Naval forces are engaged in massive renewal of their fleets amid escalating maritime security threats and turf wars over natural resources – and this is driving increased demand for davit systems to deploy boats for rapid military response.
Norwegian davit supplier Vestdavit saw its sales surge to a record Nkr 165 million ($19.2 million) last year – up 25% on 2019 – as global orders for its proven high-specification boat-handling systems defied a downturn in the overall maritime sector amid the Covid-19 pandemic.
Fresh orders have rolled in mainly from the US, Europe and Australia, with demand coming primarily from navies and coast guards within the public procurement sector that account for more than 75% of Vestdavit’s davit turnover, according to managing director Rolf Andreas Wigand.
He sees this as part of an “underlying market trend of global threats and uncertainty” fuelled by the proliferation of piracy, terrrorism, smuggling and the narcotics trade, as well as resource nationalism.
“More and more countries see the need to patrol their borders at sea to protect fishing grounds and other economic assets such as energy resources,” Wigand says.
In addition, there is an increasing need to tackle illegal immigration along with humanitarian crises, such as an exodus of refugees, related to natural disasters or political upheaval.
Given that about 90% of global trade is carried by shipping, navies are also required to provide security for commercial vessels and their seafarers plying risky maritime trade routes such as the Strait of Malacca and Gulf of Aden.

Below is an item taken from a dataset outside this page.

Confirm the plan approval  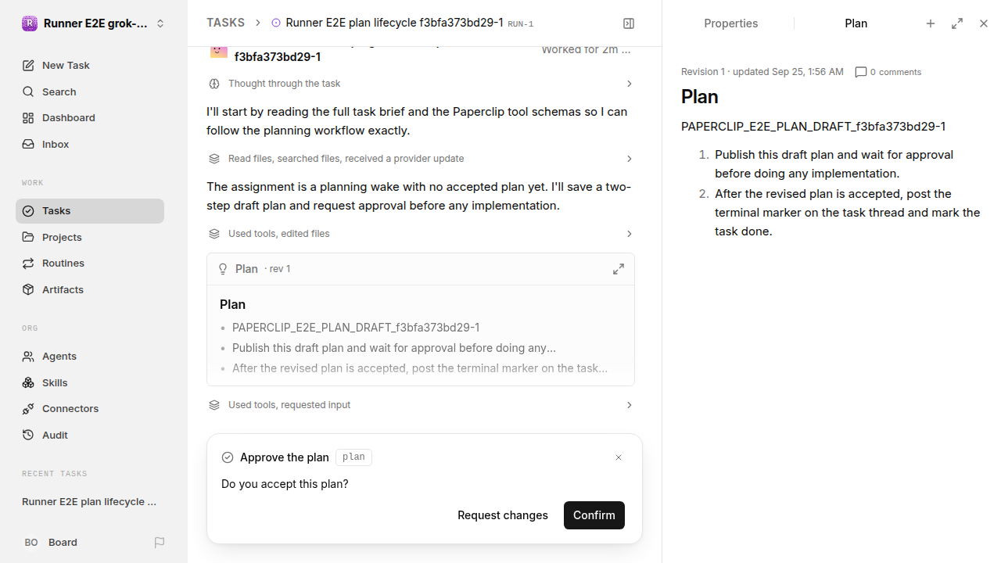click(x=594, y=515)
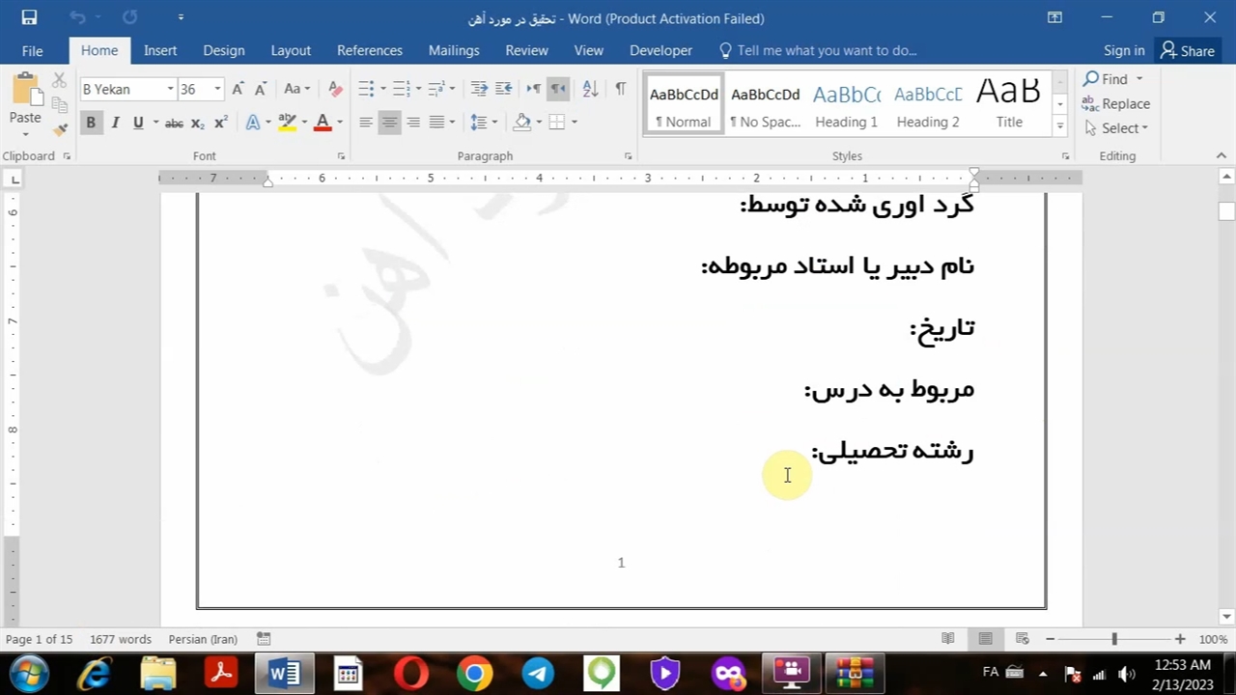Image resolution: width=1236 pixels, height=695 pixels.
Task: Sort the selected text alphabetically
Action: coord(590,89)
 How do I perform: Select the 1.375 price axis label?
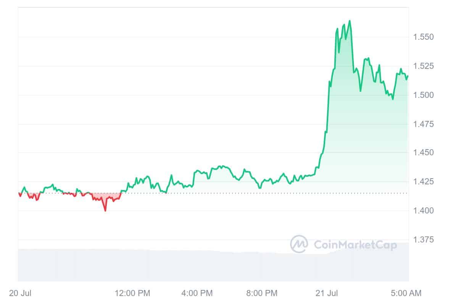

Wigand explains that such tasks necessitate davit systems able to rapidly and safely deploy smaller boats from larger naval vessels such as frigates and offshore patrol vessels, also in high sea states of five or six.
Navies are now seeking to upgrade their fleets with multi-role vessels that can tackle a diversity of tasks and have onboard boat-handling systems designed for versatility, along with regularity and efficiency.
A number of countries plan to renew their naval fleets including the US, which has embarked on a fleet expansion that will require annual spending of about $25 billion to acquire eight to 13 ships per year through 2049.
European countries – including France, Germany and the UK – are also modernising their naval fleets, with fisheries protection now a big issue off the UK following Brexit as well as off Norway, which has recently had a run-in with the EU over illegal fishing.
Wigand says there is in particular strong interest from the US for computer-controlled dual-point davits, part of Vestdavit’s extensive range of robust bespoke systems supported by a global after-sales network as it moves in step with clear market trends going forward.
“There is growing interest from both the military and commercial segments in our systems able to handle unmanned surface vehicles and autonomous underwater vehicles that can carry out tasks 24/7 without risk to human life,” he says.
“There are also many new ship projects on the horizon centred on a mission bay able to handle multiple craft – such as MOB boats, workboats and USVs, as well as containers – for which our MissionEase system is well-suited.”
Wigand sees the orders surge as vindication of Vestdavit’s focus on technological innovation, with sales on a similar upward trajectory this year.
“The increase in revenue shows that our products and services are attractive to a growing number of customers, giving us proof that we have a strong strategy,” Wigand says.
“More importantly, growth comes from a portfolio of products and projects fuelled by innovation, which is key to our business. It is in our DNA to constantly challenge existing parameters to find new, stronger, better solutions, and develop safer and more capable davits.”